= Given task 1 =
Answer these questions about the forum thread on new fish:
(a) What size is the tank the new fish are for?
(b) How many cherry barbs were ordered?
(c) How does BettaloverSara prefer to keep gouramis?

= Given passage =
____

# New fish



## Betta craze (Feb 17, 2021)

I ordered some new fish for my 55 gallon tank that are coming this week 

I got 4 platys
6 cherry barbs 
And a pearl gourami, I know you are supposed too have at least 2 but they only had one in stock so I will get 1-2 more eventually 

im really excited for them but shipping always makes me nervous 😬


----------



## FishandBirdLover (May 5, 2021)

Betta craze said:


> I ordered some new fish for my 55 gallon tank that are coming this week
> 
> I got 4 platys
> 6 cherry barbs
> ...


Wow, Your tank is gorgeous! So excited for you!!!!!!!!!!!!!!! 💕


----------



## BettaloverSara (Oct 15, 2020)

I like gourami’s in pairs personally. 3 may cause you some issues.


----------



## Katlyn Josephine (Feb 3, 2015)

Beautiful tank! I hope they get to you safely.


----------



## Betta craze (Feb 17, 2021)

BettaloverSara said:


> I like gourami’s in pairs personally. 3 may cause you some issues.


Ok thank you I will just try getting one more then


----------



## SkyCloud (Oct 31, 2020)

Beautiful tank!! I wish I could have one


----------



## Mr. B (Nov 6, 2020)

SkyCloud said:


> Beautiful tank!! I wish I could have one


I know me to!!!


----------

____

[Interface element records]
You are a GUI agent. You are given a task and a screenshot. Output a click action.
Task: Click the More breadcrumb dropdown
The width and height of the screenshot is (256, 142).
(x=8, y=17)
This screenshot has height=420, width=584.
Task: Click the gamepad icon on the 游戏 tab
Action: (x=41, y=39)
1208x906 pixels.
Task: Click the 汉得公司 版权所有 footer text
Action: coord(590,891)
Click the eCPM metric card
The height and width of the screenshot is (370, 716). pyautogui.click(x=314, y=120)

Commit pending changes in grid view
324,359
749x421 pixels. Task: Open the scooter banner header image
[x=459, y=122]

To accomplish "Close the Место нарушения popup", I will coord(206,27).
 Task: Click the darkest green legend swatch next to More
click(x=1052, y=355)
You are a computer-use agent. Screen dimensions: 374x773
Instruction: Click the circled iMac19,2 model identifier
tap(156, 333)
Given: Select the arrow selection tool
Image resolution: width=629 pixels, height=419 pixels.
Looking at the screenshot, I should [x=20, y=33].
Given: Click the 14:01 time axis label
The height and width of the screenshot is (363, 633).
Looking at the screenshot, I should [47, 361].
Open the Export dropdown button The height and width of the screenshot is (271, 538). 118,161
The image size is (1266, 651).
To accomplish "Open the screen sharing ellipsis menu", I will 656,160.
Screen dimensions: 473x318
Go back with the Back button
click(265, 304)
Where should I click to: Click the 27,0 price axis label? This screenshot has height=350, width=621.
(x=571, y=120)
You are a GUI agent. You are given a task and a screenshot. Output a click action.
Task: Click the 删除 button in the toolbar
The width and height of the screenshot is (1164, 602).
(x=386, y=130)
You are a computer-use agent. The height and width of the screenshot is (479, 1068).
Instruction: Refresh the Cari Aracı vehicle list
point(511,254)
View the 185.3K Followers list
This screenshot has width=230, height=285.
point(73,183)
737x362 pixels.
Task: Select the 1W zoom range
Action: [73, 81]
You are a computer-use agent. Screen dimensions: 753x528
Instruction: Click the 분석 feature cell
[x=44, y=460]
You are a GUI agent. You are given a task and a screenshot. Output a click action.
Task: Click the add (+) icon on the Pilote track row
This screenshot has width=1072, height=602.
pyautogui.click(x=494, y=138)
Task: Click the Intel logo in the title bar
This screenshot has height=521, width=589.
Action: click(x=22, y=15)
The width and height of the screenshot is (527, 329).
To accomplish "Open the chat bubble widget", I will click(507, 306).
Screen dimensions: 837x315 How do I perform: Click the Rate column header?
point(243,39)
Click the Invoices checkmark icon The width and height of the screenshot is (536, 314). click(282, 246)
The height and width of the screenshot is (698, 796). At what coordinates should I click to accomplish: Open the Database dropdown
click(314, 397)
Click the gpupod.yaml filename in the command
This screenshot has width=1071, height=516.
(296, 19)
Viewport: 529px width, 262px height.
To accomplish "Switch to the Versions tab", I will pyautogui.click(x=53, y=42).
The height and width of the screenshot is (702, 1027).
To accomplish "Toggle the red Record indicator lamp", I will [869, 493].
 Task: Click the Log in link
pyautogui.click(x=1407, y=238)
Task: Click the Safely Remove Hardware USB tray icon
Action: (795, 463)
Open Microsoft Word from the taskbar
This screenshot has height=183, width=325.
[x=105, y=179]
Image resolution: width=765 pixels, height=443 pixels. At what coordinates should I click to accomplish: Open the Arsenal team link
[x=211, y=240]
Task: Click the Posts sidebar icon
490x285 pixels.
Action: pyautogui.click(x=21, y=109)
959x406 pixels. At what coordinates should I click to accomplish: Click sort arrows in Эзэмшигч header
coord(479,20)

____

= Given task 2 =
Put the records into a numbered list, from the line with "Task: Click the Intel logo in the title bar" up to and including the line with "will pyautogui.click(x=53, y=42).". Leave out any blank lines.

= Result 1 =
(a) 55 gallons.
(b) Six.
(c) In pairs.

= Result 2 =
1. Task: Click the Intel logo in the title bar
2. This screenshot has height=521, width=589.
3. Action: click(x=22, y=15)
4. The width and height of the screenshot is (527, 329).
5. To accomplish "Open the chat bubble widget", I will click(507, 306).
6. Screen dimensions: 837x315 How do I perform: Click the Rate column header?
7. point(243,39)
8. Click the Invoices checkmark icon The width and height of the screenshot is (536, 314). click(282, 246)
9. The height and width of the screenshot is (698, 796). At what coordinates should I click to accomplish: Open the Database dropdown
10. click(314, 397)
11. Click the gpupod.yaml filename in the command
12. This screenshot has width=1071, height=516.
13. (296, 19)
14. Viewport: 529px width, 262px height.
15. To accomplish "Switch to the Versions tab", I will pyautogui.click(x=53, y=42).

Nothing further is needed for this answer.